Leveraged ETFs and Forex? Most traders are smart enough to know that leverage isn’t just free money, and it certainly doesn’t guarantee results. Simply put, leverage is nothing more than borrowed money. It can make a great idea seem brilliant and a bad idea into a career ender. But using leverage to your advantage means understanding it and how it affects your emotions. Here are two critical ways that leverage can work for you – or against you.
While Forex brokers will often allow you to trade with up to 1:100 leverage, it’s doubtful – and borderline suicidal – for your portfolio. The reason being that losses have a way of outpacing gains very quickly. Repeatedly reaching for maximum leverage is liable to erase any gains you happen to make while trading forex.
Common sense makes it seem like a 10% gain is “equal to” or “cancels out” a 10% loss. But it actually takes a larger percentage of profit to get back in the black after a loss. Leverage makes it 10x harder, or even more, as you’ll see below.
When you use large leverage and lose on a trade, your available funds to put up for collateral decrease and your risk of stopping out increases. Your broker will typically recover their collateral by closing positions, which will only make it harder for you to return to profitability. You won’t have as many assets to work it, so you’ll be hoping for even larger gains.
This story happens all the time. It’s closely related to Gambler’s Amnesia – which we’ve blogged about before – and has a way of sneaking up when we least expect it.
For a simple illustration: say you have $100 in your account and have chosen to trade at an absolute white-knuckle leverage ratio of 1:100. For every $1 of your account balance you trade, you’re also trading $99 of borrowed money, so you’re able to make trades as if you control $10,000.
Say you invest just a small 10% of your total available capital – $1,000 – in a currency pair. If that currency pair experiences a rare, but not impossible, 10% dip, then you would be down $100, i.e. your entire account balance. Poof. It’s gone. You have no collateral left to even get more leverage to try again. That’s how easily things can go wrong with leverage. You run the risk of losing all your capital – or even more – without even trading all your capital.
Trading leveraged ETFs is common for traders who want someone else to do some of the work of stock picking for them.
Leveraged ETFs often mirror an index fund or other portfolio of stocks. A leveraged ETF will often claim to maintain a 2X or 3X exposure to a given fund or asset class, with the unspoken goal of the fund to have the underlying assets appreciate enough that they pay off the cost of the capital. So, pretty much the same business model as everything else under the sun these days.
A disadvantage of leveraged ETFs is that the portfolio is continually rebalanced, which comes with added costs. Experienced investors who are comfortable managing their portfolios are better served by controlling their index exposure and leverage ratio directly, rather than through leveraged ETFs.
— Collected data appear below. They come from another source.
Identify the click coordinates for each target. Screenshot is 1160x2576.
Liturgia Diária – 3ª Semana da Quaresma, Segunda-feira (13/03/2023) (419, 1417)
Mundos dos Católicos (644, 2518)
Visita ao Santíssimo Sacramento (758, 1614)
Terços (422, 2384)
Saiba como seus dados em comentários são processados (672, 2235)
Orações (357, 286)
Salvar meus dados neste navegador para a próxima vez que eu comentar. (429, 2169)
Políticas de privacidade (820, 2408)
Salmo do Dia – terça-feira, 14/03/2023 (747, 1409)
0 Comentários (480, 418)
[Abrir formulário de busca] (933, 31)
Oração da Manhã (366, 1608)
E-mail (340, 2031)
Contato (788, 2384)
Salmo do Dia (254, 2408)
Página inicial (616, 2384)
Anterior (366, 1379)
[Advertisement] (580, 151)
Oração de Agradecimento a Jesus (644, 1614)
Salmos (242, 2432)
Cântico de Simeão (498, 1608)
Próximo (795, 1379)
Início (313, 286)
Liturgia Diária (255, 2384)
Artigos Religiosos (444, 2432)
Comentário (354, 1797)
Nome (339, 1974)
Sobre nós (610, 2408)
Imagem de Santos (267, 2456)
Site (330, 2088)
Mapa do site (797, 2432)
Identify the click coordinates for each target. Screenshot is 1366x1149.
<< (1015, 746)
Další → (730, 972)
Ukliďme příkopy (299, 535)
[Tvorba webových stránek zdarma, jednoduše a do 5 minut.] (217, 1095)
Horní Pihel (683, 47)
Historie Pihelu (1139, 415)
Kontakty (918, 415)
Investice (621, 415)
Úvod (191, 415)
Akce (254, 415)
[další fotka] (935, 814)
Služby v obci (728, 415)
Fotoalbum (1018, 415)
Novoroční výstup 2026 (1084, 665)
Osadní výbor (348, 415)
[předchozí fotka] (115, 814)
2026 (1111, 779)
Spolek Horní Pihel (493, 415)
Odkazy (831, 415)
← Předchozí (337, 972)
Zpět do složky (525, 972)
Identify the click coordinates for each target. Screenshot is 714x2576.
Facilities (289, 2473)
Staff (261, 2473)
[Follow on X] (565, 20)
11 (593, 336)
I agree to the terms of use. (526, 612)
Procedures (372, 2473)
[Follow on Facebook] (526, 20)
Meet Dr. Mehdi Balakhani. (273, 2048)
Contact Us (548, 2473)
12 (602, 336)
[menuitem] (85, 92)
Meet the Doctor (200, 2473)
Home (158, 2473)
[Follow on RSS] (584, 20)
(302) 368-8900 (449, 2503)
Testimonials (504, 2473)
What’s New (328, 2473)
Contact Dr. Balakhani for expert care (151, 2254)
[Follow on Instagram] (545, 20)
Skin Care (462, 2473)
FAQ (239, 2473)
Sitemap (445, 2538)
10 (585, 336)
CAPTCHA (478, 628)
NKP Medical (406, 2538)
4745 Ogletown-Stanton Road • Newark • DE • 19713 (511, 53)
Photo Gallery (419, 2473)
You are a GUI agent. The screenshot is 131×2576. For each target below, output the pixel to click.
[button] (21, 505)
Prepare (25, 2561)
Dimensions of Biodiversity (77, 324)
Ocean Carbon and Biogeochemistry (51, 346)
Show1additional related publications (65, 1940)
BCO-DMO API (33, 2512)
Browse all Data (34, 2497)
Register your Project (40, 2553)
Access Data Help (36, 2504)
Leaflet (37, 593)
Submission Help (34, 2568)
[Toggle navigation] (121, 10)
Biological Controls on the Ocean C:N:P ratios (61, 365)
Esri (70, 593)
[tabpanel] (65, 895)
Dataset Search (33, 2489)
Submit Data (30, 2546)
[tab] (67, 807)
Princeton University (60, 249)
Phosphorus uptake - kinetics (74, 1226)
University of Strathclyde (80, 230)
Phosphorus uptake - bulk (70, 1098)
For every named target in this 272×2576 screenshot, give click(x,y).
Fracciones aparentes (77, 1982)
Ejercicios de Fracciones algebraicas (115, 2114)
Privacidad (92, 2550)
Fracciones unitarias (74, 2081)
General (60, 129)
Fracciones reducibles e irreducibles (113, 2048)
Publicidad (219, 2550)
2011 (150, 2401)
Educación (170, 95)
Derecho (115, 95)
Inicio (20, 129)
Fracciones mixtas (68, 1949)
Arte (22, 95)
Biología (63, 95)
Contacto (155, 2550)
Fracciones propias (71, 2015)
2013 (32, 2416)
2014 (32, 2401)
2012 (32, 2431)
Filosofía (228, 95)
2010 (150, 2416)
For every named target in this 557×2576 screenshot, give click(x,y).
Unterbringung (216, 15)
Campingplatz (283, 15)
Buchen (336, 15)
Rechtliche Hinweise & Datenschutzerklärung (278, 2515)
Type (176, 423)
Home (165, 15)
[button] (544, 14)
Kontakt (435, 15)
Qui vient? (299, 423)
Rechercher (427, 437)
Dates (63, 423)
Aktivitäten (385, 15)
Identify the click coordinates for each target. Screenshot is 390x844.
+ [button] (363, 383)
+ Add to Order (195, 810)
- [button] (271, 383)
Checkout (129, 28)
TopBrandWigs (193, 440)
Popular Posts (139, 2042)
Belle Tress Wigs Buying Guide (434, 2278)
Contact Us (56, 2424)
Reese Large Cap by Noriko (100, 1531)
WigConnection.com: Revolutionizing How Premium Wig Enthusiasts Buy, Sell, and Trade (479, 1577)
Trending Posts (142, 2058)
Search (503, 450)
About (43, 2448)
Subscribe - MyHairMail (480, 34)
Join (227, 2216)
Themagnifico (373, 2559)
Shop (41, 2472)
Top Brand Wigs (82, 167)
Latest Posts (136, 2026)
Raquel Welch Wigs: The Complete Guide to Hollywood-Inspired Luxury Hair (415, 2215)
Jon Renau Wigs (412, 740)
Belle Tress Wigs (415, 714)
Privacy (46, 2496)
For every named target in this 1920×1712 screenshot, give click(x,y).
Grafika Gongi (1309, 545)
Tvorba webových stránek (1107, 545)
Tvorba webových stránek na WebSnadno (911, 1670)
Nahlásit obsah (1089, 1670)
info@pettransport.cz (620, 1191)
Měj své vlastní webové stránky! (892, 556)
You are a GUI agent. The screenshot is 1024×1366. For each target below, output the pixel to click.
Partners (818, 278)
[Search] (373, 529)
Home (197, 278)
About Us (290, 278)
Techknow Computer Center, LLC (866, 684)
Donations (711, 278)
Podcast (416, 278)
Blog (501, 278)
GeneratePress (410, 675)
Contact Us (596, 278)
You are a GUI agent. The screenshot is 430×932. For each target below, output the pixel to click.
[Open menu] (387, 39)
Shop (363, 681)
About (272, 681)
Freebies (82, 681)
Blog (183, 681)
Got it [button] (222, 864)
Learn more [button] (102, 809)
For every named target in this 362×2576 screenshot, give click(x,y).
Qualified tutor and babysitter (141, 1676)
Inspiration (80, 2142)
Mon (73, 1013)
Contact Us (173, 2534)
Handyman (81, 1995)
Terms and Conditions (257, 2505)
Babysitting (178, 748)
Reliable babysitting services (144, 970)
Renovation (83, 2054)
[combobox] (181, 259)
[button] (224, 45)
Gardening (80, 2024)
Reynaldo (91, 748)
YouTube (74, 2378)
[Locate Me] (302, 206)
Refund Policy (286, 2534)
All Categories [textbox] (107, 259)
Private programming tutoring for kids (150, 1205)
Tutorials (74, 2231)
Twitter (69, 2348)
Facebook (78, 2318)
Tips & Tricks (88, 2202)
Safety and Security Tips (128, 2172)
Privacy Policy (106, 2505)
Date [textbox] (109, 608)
Just like the example above, leveraged ETFs can also lead to losses that outpace gains. For example: $SPY is one of the most popular ETFs on the market, with daily volume routinely in the tens of millions. $SPUU is a 2X leveraged ETF that tracks the same underlying portfolio of stocks as $SPY, but aims to (in the fund listing’s own words) “seek a return that is 200% the return of its benchmark index for a single day. The fund should not be expected to provide two times the return of the benchmark’s cumulative return for periods greater than a day.”
Let’s say $SPY is sitting at $100. If $SPY dips 1% then gains 1% on consecutive days, it will end up at:
$100 x (.99) x (1.01) = $99.99
Meanwhile, the 2X leveraged $SPUU will end up at:
$100 x (.98) x (1.02) = $99.96
Sure, it’s only .03% less after two days, but soon enough, those differences add up to big, predictable losses that any medium-to-long-term trader should have the wherewithal to avoid. Hence the caveat pulled straight from the fund’s own website. “The fund should not be expected to provide two times the return of the benchmark’s cumulative return for periods greater than a day.”